-- Supplied material follows --

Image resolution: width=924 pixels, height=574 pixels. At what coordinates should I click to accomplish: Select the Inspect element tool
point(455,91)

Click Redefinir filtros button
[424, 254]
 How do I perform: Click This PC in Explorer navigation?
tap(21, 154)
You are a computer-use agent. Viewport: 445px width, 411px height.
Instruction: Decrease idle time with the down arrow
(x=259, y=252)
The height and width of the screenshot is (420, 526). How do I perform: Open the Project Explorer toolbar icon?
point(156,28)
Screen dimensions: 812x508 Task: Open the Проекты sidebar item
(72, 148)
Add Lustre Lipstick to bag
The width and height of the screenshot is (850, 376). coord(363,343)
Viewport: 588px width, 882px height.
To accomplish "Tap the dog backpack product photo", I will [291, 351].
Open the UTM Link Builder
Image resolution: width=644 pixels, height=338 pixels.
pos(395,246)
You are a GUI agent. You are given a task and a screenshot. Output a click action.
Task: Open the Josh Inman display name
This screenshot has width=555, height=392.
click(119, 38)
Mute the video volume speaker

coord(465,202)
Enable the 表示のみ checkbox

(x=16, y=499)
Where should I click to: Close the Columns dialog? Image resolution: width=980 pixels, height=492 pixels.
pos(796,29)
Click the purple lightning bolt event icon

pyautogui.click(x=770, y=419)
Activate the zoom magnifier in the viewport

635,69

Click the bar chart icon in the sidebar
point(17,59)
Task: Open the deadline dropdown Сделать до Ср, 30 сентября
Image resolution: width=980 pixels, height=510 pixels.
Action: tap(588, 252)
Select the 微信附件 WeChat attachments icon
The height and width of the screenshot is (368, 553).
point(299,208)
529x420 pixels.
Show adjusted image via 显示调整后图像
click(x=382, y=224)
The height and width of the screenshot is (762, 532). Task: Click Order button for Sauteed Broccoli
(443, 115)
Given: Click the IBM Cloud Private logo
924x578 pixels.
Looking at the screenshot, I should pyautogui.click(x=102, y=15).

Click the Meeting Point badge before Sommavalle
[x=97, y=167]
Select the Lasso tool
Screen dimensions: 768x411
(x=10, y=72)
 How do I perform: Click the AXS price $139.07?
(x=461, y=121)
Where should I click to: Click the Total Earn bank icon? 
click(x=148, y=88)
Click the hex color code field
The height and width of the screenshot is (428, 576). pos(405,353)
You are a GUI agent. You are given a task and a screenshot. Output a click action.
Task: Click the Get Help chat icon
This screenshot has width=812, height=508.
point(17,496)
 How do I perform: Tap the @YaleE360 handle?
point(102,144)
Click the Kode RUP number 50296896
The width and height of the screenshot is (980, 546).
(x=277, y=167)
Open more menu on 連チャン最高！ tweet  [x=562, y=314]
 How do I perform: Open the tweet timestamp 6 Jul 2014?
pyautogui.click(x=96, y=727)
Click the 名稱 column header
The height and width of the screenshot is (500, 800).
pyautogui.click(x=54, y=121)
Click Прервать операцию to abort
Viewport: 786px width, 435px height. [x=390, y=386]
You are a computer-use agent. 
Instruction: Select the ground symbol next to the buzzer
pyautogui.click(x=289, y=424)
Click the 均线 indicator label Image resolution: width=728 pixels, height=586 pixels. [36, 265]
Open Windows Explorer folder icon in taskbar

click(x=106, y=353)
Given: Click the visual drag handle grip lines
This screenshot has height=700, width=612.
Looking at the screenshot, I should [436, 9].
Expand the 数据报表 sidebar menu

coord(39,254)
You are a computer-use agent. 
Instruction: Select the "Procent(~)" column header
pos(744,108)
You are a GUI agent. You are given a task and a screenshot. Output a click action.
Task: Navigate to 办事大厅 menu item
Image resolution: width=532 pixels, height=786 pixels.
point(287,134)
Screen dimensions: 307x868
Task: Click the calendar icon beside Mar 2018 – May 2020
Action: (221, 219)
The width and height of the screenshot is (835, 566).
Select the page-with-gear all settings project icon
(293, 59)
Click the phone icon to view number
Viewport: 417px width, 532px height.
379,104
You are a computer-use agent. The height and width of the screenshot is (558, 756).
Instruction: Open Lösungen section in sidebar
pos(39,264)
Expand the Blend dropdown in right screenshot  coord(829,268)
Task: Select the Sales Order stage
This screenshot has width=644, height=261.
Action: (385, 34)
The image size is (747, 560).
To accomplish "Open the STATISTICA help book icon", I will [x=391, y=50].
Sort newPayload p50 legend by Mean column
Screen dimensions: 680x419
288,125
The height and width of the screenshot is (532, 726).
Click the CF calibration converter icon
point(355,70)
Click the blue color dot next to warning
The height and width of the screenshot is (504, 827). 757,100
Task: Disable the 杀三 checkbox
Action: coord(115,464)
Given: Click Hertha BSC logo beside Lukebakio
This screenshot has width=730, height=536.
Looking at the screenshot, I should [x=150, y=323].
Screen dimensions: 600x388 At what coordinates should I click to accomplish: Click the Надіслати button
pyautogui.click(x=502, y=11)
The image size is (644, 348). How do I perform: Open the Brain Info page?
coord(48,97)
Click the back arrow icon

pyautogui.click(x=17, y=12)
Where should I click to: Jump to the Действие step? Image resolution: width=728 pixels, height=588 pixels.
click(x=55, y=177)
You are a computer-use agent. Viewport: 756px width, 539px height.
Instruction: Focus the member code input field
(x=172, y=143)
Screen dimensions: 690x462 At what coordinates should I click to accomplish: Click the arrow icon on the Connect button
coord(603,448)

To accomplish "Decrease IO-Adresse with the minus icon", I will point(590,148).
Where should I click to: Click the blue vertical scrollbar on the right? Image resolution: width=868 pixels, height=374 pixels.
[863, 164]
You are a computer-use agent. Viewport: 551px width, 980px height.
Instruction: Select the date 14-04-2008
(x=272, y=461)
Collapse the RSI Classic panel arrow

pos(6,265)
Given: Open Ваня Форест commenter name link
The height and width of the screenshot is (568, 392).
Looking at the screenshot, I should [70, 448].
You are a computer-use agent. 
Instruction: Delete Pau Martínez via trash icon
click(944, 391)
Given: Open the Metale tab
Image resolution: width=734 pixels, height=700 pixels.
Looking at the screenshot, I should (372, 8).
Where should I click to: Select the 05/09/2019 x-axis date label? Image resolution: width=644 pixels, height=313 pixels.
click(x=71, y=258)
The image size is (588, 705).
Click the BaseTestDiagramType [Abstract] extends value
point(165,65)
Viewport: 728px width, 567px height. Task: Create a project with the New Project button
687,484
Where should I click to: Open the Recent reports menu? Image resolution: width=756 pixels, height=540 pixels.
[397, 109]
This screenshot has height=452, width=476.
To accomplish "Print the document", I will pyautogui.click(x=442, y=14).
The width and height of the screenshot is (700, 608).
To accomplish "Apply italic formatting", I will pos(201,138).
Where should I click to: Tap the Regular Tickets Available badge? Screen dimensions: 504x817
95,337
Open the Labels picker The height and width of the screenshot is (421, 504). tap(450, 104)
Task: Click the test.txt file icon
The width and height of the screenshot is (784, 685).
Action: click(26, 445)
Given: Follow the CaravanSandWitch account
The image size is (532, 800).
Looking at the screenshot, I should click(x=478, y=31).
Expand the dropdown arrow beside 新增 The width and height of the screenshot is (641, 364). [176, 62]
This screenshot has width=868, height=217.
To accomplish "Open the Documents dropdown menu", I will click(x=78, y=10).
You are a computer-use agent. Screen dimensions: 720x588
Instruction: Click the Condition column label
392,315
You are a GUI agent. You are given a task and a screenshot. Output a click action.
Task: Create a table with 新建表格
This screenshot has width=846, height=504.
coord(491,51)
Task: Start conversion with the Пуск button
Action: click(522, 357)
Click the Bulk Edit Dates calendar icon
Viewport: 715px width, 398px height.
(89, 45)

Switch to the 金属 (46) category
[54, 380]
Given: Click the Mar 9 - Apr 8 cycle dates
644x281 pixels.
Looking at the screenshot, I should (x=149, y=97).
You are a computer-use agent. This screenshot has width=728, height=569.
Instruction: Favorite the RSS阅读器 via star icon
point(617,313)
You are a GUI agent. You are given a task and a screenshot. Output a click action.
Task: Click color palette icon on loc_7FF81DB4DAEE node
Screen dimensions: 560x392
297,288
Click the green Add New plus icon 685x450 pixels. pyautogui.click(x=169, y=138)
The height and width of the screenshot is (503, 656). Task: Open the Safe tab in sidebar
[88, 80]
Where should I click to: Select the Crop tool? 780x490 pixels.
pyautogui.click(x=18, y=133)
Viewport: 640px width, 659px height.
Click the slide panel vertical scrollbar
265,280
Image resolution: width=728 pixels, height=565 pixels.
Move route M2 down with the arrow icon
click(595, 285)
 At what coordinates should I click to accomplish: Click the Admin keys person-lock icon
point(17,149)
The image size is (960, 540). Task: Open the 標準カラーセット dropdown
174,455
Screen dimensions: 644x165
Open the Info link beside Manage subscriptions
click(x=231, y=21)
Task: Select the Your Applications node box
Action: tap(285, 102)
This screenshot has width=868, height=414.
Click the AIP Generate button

-- Supplied material concluded --

What is required:
From the records above, extract exactly and only the lines that begin at the line with "The image size is (588, 705)." and stop after the line with "The width and height of the screenshot is (700, 608).".

Task result:
The image size is (588, 705).
Click the BaseTestDiagramType [Abstract] extends value
point(165,65)
Viewport: 728px width, 567px height. Task: Create a project with the New Project button
687,484
Where should I click to: Open the Recent reports menu? Image resolution: width=756 pixels, height=540 pixels.
[397, 109]
This screenshot has height=452, width=476.
To accomplish "Print the document", I will pyautogui.click(x=442, y=14).
The width and height of the screenshot is (700, 608).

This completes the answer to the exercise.